Design & Development

Business case presented for new stadium in Tauranga

Featured image credit: Ethan Dow on Unsplash

Tauranga City Council has expressed support in principle for a new community stadium in the New Zealand city, but has requested more information on the project before deciding whether to carry out a public consultation.

Priority One, the Western Bay of Plenty region’s economic development organisation, presented a business case to the council during a meeting held yesterday (Monday).

Council commissioners have asked Priority One to pursue the formation of a Trust to undertake the fundraising for the stadium project, which could cost up to NZ$220.2m (£109.4m/€124.5m/$136.4m).

The “non-traditional” stadium would have 7,000 permanent seats, with the provision for a further 8,000 temporary seats. The wider site would include an exhibition centre, a function centre, a multi-use community facility and a sports science/physiotherapy space.

The stadium, which would host rugby matches, could also stage festivals catering for up to 40,000 participants, according to the business case presented by Priority One. The current estimated cost of NZ$220.2m includes contingency and cost escalation provisions totalling NZ$59.2m.

The proposed concept would be expected to generate positive earnings but would be unlikely to fully cover debt, interest and depreciation costs, which the council said is typical of similar facilities around the world. Should the council decide to support the proposal, it would be expected that an operational grant would be required to offset these costs.

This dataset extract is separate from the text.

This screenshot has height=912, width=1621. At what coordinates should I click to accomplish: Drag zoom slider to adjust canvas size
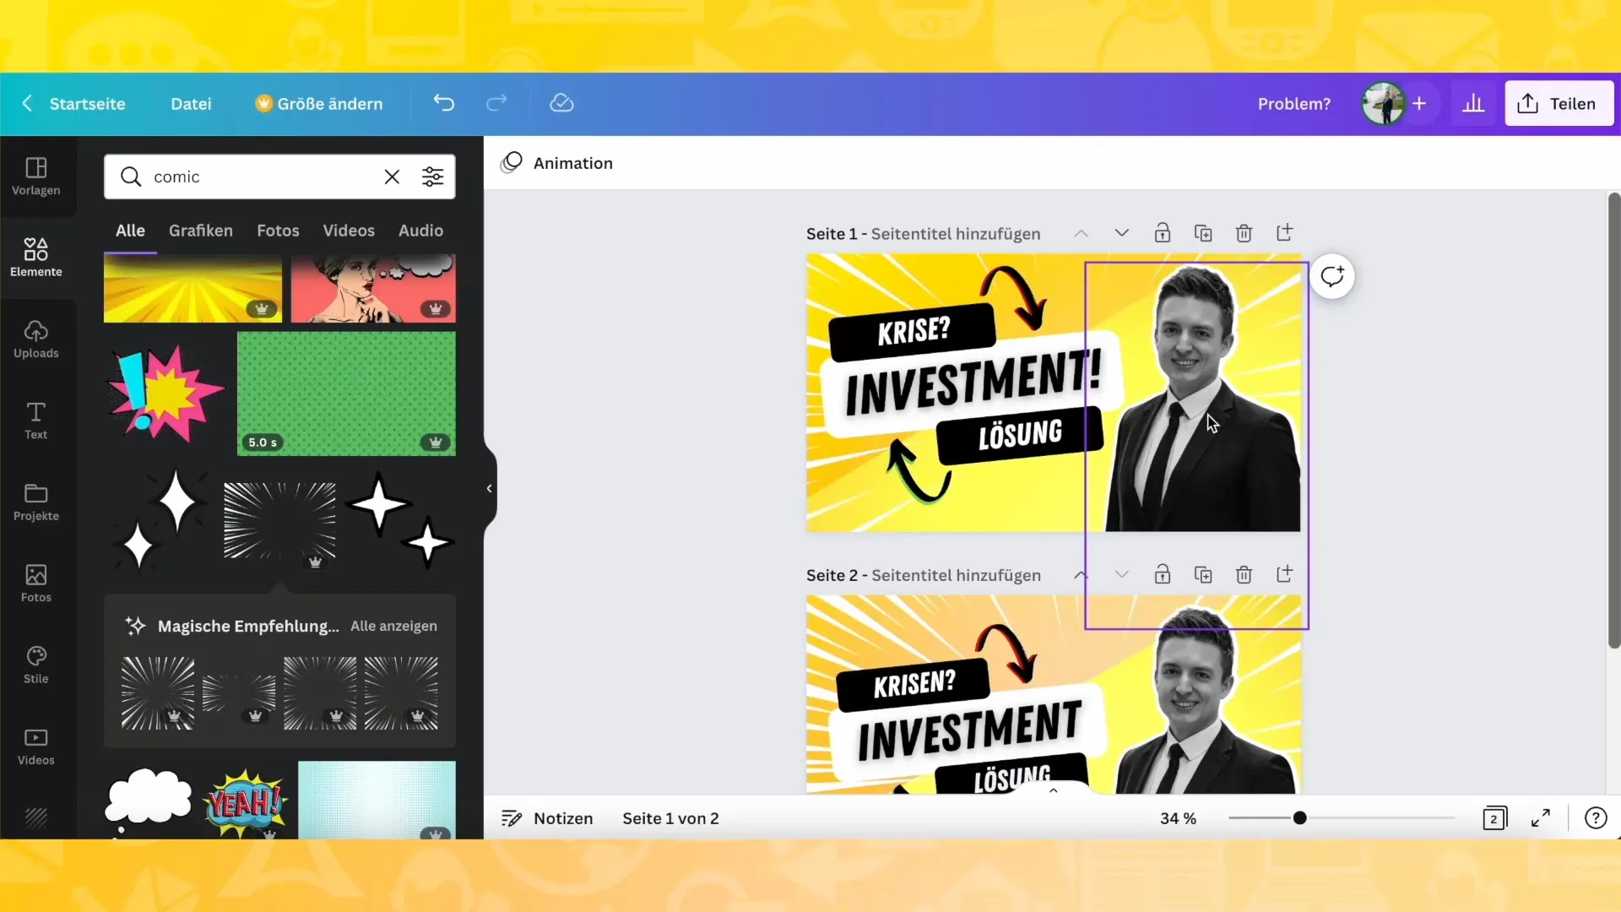point(1300,817)

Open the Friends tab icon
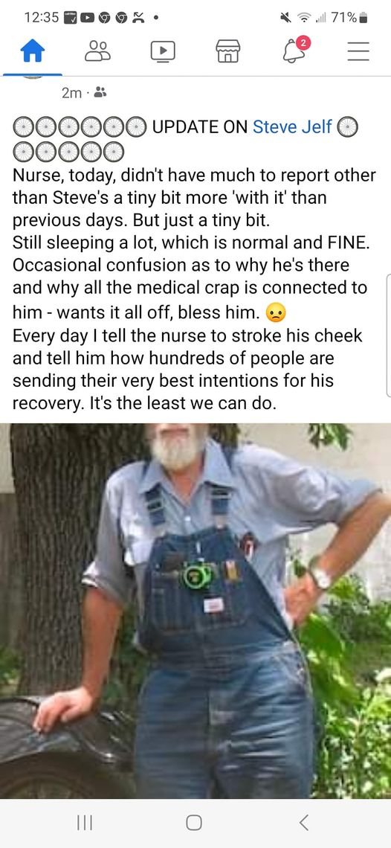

Council commissioner Bill Wasley said the business case presented by Priority One could have “considerable” regional benefits but noted that much needed to be done to confirm community support for the project and how it would be funded.

Commissioner Stephen Selwood also highlighted the business case prediction of potential social and economic contributions totalling NZ$778m being generated over the project lifetime, including construction and visitor spending benefits.

It has been proposed that the stadium will replace the existing Tauranga Croquet Club. The New Zealand Herald noted that Gretchen Benvie, president of the club, told the commission that the project would be like “taking paradise and turning it into a parking lot”.

Benvie said: “To destroy the fine open green space that is the Tauranga Domain because of the desire of a few to build a rugby stadium for a few games a year would be ignoring the wants and needs of the majority of Tauranga residents.”

Wasley added: “This is really the start of the process. We now need to know what the wider community thinks about the proposal and continue engaging with our partner organisations on contributions which would reflect the regional benefits a stadium could provide.

“We also need to continue working with organisations currently located at the Domain whose activities may be impacted if the proposal did proceed, to ensure that solutions would be available to meet their needs.

“We are aware that some current Tauranga Domain users do have concerns about the proposal, but this is an opportunity to think about what’s best for the city, in the context of the revitalisation of the city centre which is now underway, as well as the potential benefits to the western Bay of Plenty and the wider region. It’s also a chance to think about city green spaces and amenities which would be fit-for-purpose for decades to come, including access to the proposed facility in a low-carbon emission future.”